#### Assigned task:
Set the data down again, exactly as it reads, but without the pictures.

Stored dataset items
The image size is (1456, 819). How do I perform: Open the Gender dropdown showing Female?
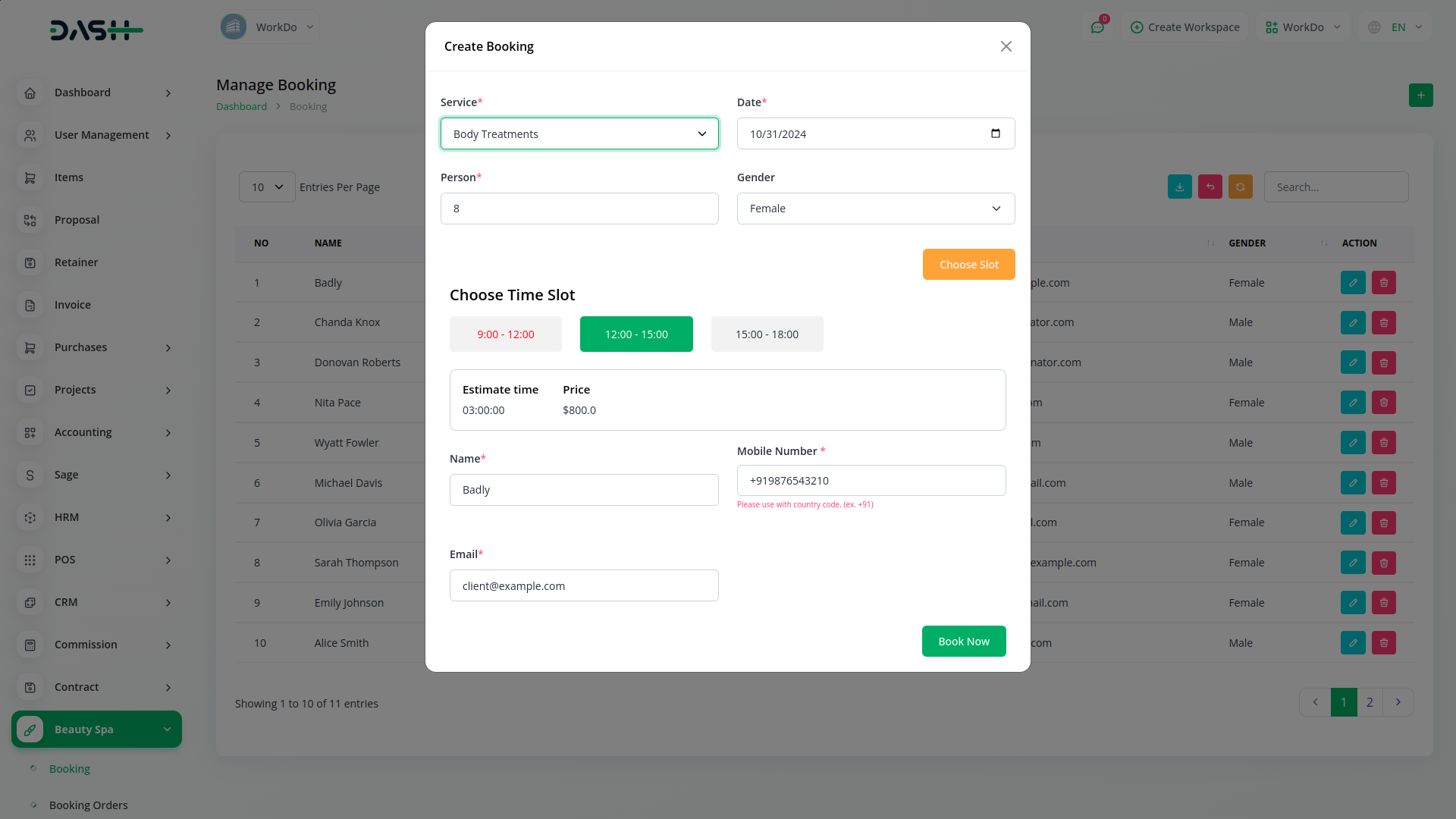[875, 209]
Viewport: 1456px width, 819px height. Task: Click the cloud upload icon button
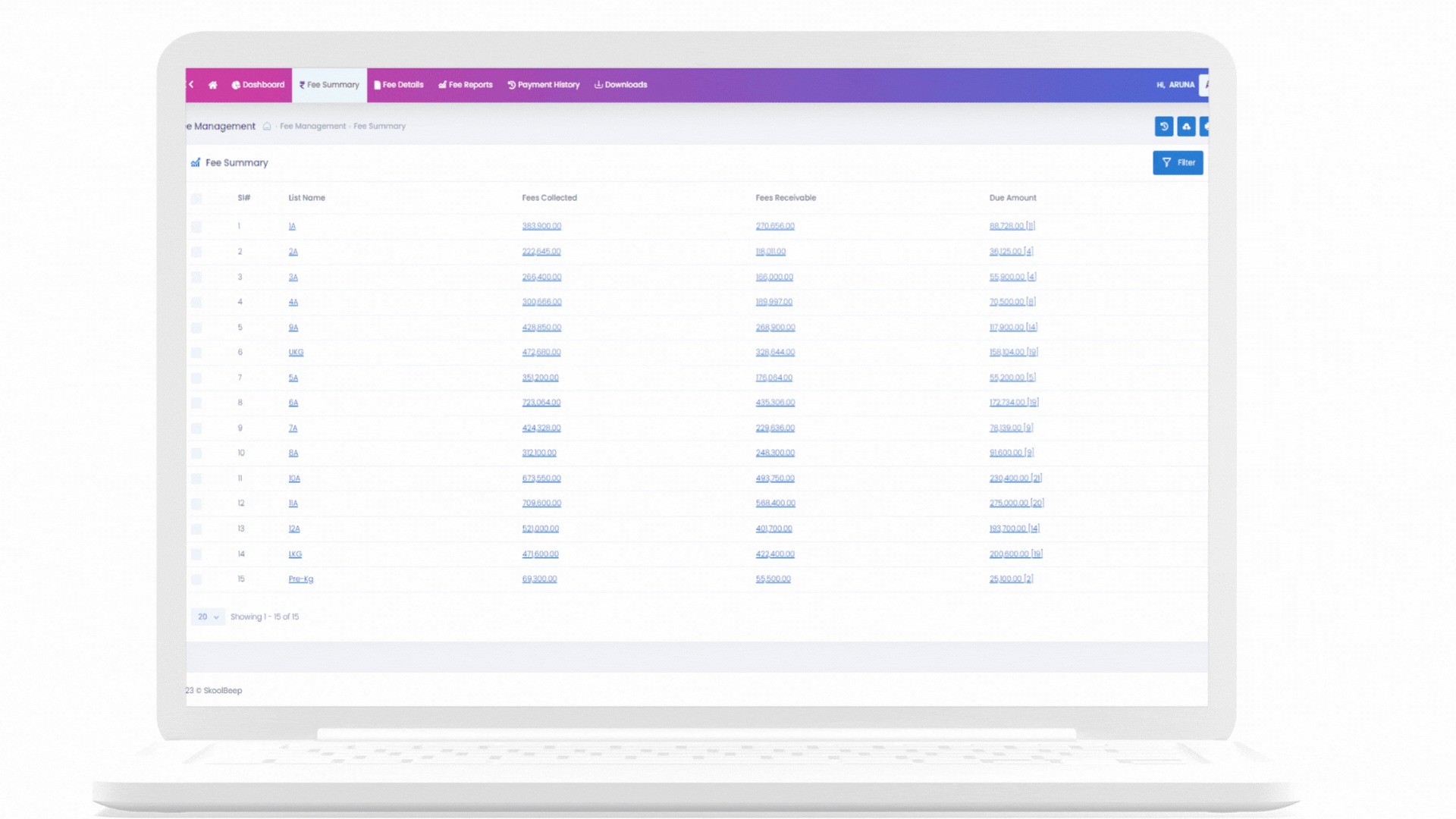[1186, 127]
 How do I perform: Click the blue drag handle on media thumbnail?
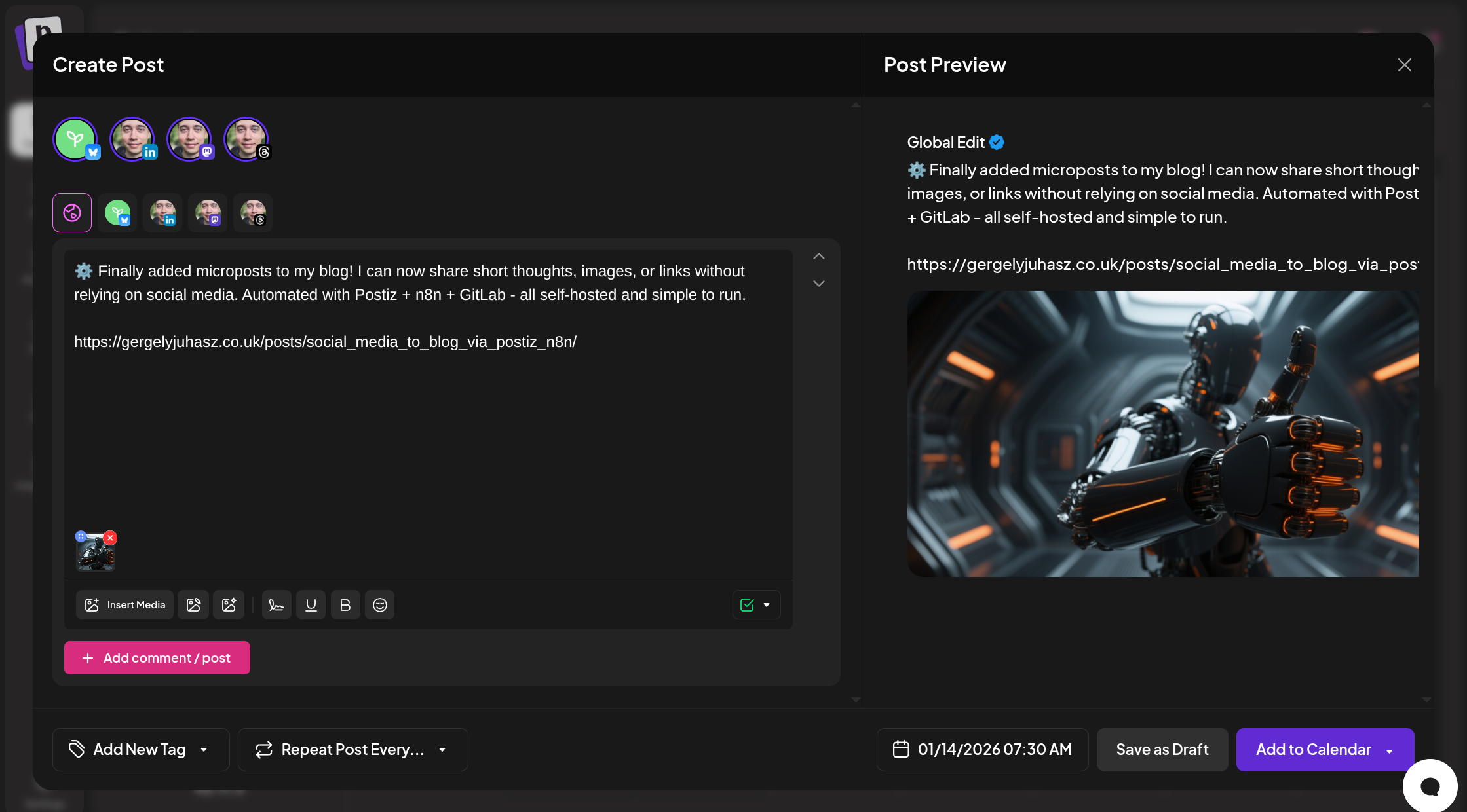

#### Answer box:
The image size is (1456, 819). How do I perform: Open the Gender dropdown showing Female?
[875, 209]
Viewport: 1456px width, 819px height. Task: Click the cloud upload icon button
[1186, 127]
 How do I perform: Click the blue drag handle on media thumbnail?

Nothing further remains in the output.